— begin Input —

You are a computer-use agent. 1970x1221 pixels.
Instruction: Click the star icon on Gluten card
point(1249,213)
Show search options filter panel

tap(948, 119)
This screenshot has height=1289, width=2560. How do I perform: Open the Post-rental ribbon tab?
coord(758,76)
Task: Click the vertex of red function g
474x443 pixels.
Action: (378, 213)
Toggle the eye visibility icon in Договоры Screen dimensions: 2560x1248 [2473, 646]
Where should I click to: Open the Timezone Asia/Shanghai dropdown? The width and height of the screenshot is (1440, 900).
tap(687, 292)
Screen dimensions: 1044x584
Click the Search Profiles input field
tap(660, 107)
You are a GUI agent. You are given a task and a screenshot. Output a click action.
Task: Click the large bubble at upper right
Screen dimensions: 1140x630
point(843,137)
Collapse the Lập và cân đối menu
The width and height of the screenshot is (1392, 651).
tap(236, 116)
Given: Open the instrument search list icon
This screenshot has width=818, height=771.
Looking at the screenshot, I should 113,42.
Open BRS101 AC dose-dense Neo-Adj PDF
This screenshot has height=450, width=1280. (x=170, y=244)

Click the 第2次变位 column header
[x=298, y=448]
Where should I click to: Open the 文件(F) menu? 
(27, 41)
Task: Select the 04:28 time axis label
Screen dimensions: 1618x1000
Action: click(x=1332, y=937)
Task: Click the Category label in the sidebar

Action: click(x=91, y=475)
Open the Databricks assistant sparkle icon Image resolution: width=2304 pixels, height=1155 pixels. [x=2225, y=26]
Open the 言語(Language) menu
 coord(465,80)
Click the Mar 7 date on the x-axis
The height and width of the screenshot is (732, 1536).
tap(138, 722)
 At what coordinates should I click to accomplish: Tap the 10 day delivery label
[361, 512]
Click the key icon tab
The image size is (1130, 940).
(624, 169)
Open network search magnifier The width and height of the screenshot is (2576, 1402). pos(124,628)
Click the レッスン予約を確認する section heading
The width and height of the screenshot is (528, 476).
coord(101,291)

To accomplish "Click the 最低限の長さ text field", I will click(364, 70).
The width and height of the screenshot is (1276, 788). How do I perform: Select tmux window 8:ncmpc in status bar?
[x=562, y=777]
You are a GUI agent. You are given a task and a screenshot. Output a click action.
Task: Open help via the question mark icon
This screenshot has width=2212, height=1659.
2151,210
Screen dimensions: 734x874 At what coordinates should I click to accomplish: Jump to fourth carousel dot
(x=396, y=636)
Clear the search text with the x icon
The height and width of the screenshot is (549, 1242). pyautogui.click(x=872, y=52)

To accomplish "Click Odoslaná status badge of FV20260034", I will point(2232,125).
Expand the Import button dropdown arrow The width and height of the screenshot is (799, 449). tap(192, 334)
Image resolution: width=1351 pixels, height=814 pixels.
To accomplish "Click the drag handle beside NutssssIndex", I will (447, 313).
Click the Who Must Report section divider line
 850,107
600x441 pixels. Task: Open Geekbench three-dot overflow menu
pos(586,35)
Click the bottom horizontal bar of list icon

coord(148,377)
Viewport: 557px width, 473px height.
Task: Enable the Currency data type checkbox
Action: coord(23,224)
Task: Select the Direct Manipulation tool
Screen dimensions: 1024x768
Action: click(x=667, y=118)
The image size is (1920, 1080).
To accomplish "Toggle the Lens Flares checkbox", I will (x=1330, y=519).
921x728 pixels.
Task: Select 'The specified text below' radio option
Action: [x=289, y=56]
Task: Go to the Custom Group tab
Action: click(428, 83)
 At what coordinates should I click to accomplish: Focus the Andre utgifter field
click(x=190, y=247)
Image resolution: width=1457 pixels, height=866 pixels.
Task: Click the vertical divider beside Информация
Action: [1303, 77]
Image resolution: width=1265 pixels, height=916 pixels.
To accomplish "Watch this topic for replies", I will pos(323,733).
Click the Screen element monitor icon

— end Input —

Retype everything in the material from the line containing "Screen dimensions: 734x874" down to the end, with both ends included.

Output for this exercise:
Screen dimensions: 734x874 At what coordinates should I click to accomplish: Jump to fourth carousel dot
(x=396, y=636)
Clear the search text with the x icon
The height and width of the screenshot is (549, 1242). pyautogui.click(x=872, y=52)

To accomplish "Click Odoslaná status badge of FV20260034", I will point(2232,125).
Expand the Import button dropdown arrow The width and height of the screenshot is (799, 449). tap(192, 334)
Image resolution: width=1351 pixels, height=814 pixels.
To accomplish "Click the drag handle beside NutssssIndex", I will (447, 313).
Click the Who Must Report section divider line
 850,107
600x441 pixels. Task: Open Geekbench three-dot overflow menu
pos(586,35)
Click the bottom horizontal bar of list icon

coord(148,377)
Viewport: 557px width, 473px height.
Task: Enable the Currency data type checkbox
Action: coord(23,224)
Task: Select the Direct Manipulation tool
Screen dimensions: 1024x768
Action: click(x=667, y=118)
The image size is (1920, 1080).
To accomplish "Toggle the Lens Flares checkbox", I will (x=1330, y=519).
921x728 pixels.
Task: Select 'The specified text below' radio option
Action: [x=289, y=56]
Task: Go to the Custom Group tab
Action: click(428, 83)
 At what coordinates should I click to accomplish: Focus the Andre utgifter field
click(x=190, y=247)
Image resolution: width=1457 pixels, height=866 pixels.
Task: Click the vertical divider beside Информация
Action: [1303, 77]
Image resolution: width=1265 pixels, height=916 pixels.
To accomplish "Watch this topic for replies", I will pos(323,733).
Click the Screen element monitor icon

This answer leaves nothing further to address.